# 16-Bit Programm auf ein 64-Bit System



## visu90 (10 Oktober 2012)

Hallo!
Es geht um folgendes. Ich habe einen neuen PC mit der 64-Bit-Version von Windows 7 Professional. Jetzt wollte ich dort das Programm AutoCAD 2000 LT installieren, dies ist mir aber nicht möglich. Denn es kommt sofort beim ausführen der setup.exe-Datei eine meldung, dass es Kompatibilitätsprobleme gäbe. Also dieses Programm ist ein 16-Bit-Programm und läuft scheinbar nicht auf ein 64-Bit-System.
Meine Frage: Gibt es eine Option oder einen Modus in Windows 7 in dem ich auch dieses Programm laufen lassen kann?
Vielleicht ist jemand von euch schon mal vor dem gleichen Problem gestanden.
Ich hoffe, dass ihr mir helfen könnt. Vielen Dank schon mal.


----------



## JesperMP (10 Oktober 2012)

Ja. Mit Windows 7 Professional gibts es ein "XP mode". Man muss es separat downloaden. Dann hast du Windows XP 32-bit.

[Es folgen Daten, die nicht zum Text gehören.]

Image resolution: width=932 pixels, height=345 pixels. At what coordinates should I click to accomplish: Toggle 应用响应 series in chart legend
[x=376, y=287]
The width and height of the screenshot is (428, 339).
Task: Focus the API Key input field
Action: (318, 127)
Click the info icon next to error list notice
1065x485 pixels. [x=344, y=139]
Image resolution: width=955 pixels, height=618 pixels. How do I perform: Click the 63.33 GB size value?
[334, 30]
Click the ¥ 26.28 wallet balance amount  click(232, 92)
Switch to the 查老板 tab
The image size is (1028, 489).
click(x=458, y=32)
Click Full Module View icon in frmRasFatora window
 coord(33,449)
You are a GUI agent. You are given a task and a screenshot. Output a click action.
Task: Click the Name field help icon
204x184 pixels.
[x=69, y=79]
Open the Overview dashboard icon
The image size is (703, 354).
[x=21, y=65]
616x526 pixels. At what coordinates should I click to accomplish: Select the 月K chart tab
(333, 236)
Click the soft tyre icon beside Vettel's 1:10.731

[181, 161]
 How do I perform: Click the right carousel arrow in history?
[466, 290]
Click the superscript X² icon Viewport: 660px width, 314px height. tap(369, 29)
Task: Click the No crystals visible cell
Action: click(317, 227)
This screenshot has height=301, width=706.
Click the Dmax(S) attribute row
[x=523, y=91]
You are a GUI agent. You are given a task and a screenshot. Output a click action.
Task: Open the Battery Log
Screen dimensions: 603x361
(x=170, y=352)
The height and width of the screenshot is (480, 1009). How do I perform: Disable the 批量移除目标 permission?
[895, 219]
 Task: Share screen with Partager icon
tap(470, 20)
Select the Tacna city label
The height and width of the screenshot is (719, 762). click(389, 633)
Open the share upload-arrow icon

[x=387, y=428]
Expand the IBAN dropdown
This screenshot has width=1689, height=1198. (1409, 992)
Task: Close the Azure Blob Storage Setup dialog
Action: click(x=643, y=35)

Selber verwende ich VMware für "legacy" software. XP Mode und VMware sind sogenannte Virtual Machienes. Wie ein PC innen in PC.


----------



## visu90 (10 Oktober 2012)

Hmm... Das ist ja gut und schön. Aber dadurch dass ich ja auch VMware habe, macht in meinen Augen wenig sinn dieses XP Mode herunterzuladen und dann quasi ein zweites Programm zu haben, das Virtuelle Maschinen simuliert. Ich würde AutoCAD ja auf einer VM installieren, aber wenn ich auf einer anderen VM arbeite, muss ich ja immer zwischen den zwei Fenstern hin- und herschalten. Gibt es da noch ne andere Möglichkeit. Oder kann ich zumindest zwei verschiedene VMs auf je einen Monitor ziehen (ich habe zwei Monitore an meinem PC angeschlossen)?


----------



## Perfektionist (10 Oktober 2012)

visu90 schrieb:


> Oder kann ich zumindest zwei verschiedene VMs auf je einen Monitor ziehen


ich würde sagen: ja! hast Du damit noch nicht experimentiert?

XP-Mode finde ich im Übrigen garnicht mal so schlecht. Es bietet zwar nicht ganz so den Umfang von VMware und/oder VirtualBox, aber für mich ist es ausreichend. Sodass ich einen Versuch damit durchaus empfehlen kann. Im Zweifel kann man sogar Windows VPC sich holen und sein ganz persönliches XP drauf installieren - was jedoch nach April 2014 ist, hab ich keine Ahnung. Aber man kann ja seine VM vom Internet ab dann abschirmen.


----------